Ingredients
Method
- Preheat your oven to its highest setting, typically 240°C (220°C fan), or 220°C (200°C fan) if your oven runs very hot. Place a large baking tray or a pizza stone inside to heat up.
- While the oven heats, prepare the sauce. In a small bowl, mix the tomato passata, minced garlic, dried oregano, sweet smoked paprika, salt, and pepper. Stir well to combine.
- Prepare all your vegetables. Slice the peppers and red onion as thinly as you can, halve the cherry tomatoes, and chop the broccoli into small, bite-sized florets. Pat them with a paper towel to remove any excess moisture.

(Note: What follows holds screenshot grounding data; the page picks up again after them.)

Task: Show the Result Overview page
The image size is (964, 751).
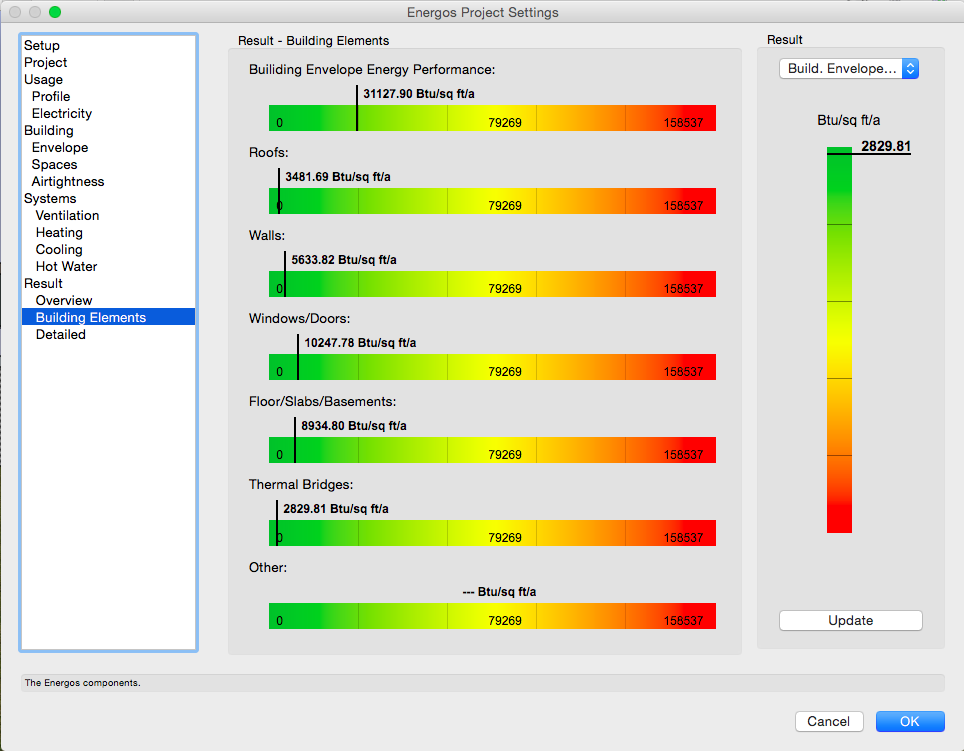Action: [x=64, y=300]
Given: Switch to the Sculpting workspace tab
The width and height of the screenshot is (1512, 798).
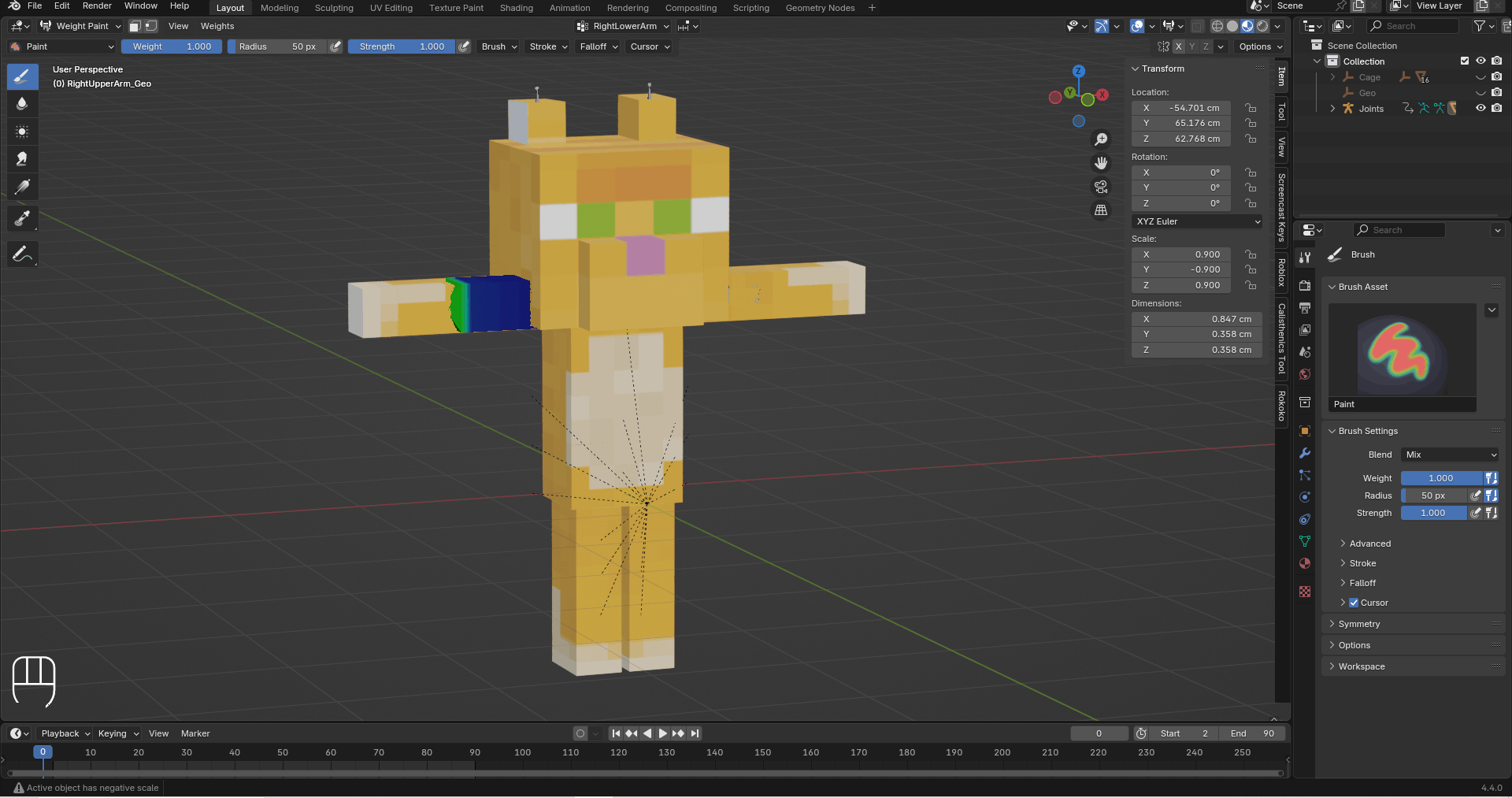Looking at the screenshot, I should 334,8.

- Place your pizza base on a piece of baking parchment. Spread the tomato sauce evenly over the base, leaving a small 1-2cm border around the edge for the crust.
- Sprinkle about two-thirds of the grated mozzarella evenly over the sauce.
- Now for the fun part. Arrange the vegetables in distinct stripes across the pizza to create a rainbow effect. I find that starting with the red pepper, then orange pepper, cherry tomatoes, broccoli, and finally the red onion works well. Don't overlap them too much.
- Sprinkle the remaining mozzarella over the top of the vegetables. Drizzle a little olive oil over the entire pizza.
- Carefully slide the pizza (still on its parchment paper) onto the preheated baking tray or pizza stone in the oven.
- Bake for 10-15 minutes, or until the crust is crisp and golden brown and the cheese is melted and bubbling.
- Remove from the oven, scatter over the fresh basil leaves, slice, and serve immediately.
Notes
For the crispiest crust, ensure your baking tray or pizza stone is fully preheated. Serve immediately, garnished with extra basil if desired.